The Joys of World-Building (by Brenda Hiatt)


I’ll confess right upfront that I love world-building. In fact, it’s probably my very favorite procrastination technique. Nothing will make me pause in the act of writing like realizing I need to get some detail or other straight—whether it be my timeline (what happened when, stretching back several books now), calculating how much antimatter it would take to blow up a small town, researching online when a typical high school football season begin and ends these days…you get the idea. 

Lucky for me (though not for my writing speed) my Starstruck series has multiple settings I get to play with. First, there’s my whole little (fictional) town of Jewel, Indiana, with all its landmarks, shops, cafes and other quirky places in its tiny downtown. Then within Jewel, there’s my main heroine’s house, where a lot of story happens, a couple of other important characters’ houses where more action takes place, and of course the local high school where all the teens come together for learning, fun, angst and adventure. Each of those settings needs enough depth and detail to support the various ways my cast of characters interact with it and each other. 

But I don’t have to stop there! Sometimes the story moves beyond Jewel to much more exotic settings I’ve created for my world-building pleasure. The most extensive of these is the secret, underground colony of Nuath, on Mars. Since it developed independently of Earth for nearly three millennia, it has its own culture, complex social hierarchy, governmental structure, and technology (modes of transport, communication, etc). Back on Earth, I’ve also got my main Martian enclaves of Bailerealta in Ireland and Dun Cloch in Montana, each with its unique mix of Martian tech and Earth culture. Nor am I ruling out more settings in the future! 


For each setting and my story world at large, I’ve created complex histories, maps, lists of important secondary characters and their roles, government charts, royal lineages and more. By now I have tons of setting, history and character notes I can keep checking as I write the next book in the series—one reason I love writing in Scrivener, which lets me drag my whole “story bible” from one book to the next for easy reference. It’s super important to me (probably way more than it is to any of my readers) that all of my story “facts” are consistent from book to book and particularly within a given book. (I get particularly obsessive about my timelines, some of which overlap!) 
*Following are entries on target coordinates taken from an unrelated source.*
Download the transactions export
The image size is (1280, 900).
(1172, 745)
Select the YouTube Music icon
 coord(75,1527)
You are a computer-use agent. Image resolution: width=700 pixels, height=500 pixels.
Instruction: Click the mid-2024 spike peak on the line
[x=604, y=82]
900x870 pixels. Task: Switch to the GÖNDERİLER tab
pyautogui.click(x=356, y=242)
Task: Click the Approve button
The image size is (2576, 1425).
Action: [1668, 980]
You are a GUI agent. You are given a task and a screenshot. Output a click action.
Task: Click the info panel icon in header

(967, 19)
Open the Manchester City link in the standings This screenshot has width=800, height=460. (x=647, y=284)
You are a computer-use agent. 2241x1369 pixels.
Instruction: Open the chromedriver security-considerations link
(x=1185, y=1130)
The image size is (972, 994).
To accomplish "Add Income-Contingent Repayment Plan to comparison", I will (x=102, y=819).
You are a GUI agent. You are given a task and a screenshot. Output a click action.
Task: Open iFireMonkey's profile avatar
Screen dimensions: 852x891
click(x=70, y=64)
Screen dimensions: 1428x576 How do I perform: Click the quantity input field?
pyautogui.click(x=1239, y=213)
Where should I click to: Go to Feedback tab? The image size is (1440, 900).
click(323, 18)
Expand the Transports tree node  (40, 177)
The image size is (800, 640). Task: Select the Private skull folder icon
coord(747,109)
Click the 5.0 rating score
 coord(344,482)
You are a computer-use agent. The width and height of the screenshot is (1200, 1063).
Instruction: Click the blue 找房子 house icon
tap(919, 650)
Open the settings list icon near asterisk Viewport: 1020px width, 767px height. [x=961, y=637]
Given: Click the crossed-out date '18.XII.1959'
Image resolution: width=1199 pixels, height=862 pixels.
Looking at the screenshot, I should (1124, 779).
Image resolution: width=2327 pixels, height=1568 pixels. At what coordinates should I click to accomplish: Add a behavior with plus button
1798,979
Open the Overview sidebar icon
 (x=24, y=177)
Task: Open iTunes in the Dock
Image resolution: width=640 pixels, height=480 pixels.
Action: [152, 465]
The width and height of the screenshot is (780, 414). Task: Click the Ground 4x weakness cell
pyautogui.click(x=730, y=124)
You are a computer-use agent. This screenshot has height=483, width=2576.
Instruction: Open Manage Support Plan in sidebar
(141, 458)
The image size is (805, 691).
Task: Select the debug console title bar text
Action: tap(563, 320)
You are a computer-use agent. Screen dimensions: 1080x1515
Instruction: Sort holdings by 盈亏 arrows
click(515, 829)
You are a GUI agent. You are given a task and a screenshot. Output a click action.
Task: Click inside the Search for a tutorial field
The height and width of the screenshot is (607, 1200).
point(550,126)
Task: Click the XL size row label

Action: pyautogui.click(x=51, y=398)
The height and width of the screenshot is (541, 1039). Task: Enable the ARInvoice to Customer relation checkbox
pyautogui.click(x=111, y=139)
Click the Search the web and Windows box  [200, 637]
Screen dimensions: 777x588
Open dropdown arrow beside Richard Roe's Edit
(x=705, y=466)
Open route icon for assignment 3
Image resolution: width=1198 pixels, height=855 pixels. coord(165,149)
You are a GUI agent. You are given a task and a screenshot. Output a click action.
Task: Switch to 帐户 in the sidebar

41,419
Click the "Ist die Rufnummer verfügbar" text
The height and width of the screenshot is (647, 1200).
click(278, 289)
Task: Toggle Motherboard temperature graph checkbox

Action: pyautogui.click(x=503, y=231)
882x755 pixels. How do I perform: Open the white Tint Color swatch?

Needless to say, only a fraction of all this research/world-creation actually makes its way into the pages of my books, but I still appreciate having all that material available for myself while writing. I need to know as much as possible about the world my characters live in before I can make them live and breathe for me as I spin their tales. 

As a reader, I’ve always felt that thorough and detailed world-building that surrounds the characters with a fully fleshed-out world makes their journeys that much more believable. As a writer, my number one goal is to draw readers into my stories so deeply that they’ll remember them long after they finish the book. To do that, I strive to create characters and stories that will feel real to my readers—as real as they feel to me. A big part of that (and definitely one of my favorite parts) is constructing realistically rich settings for my characters and stories to inhabit.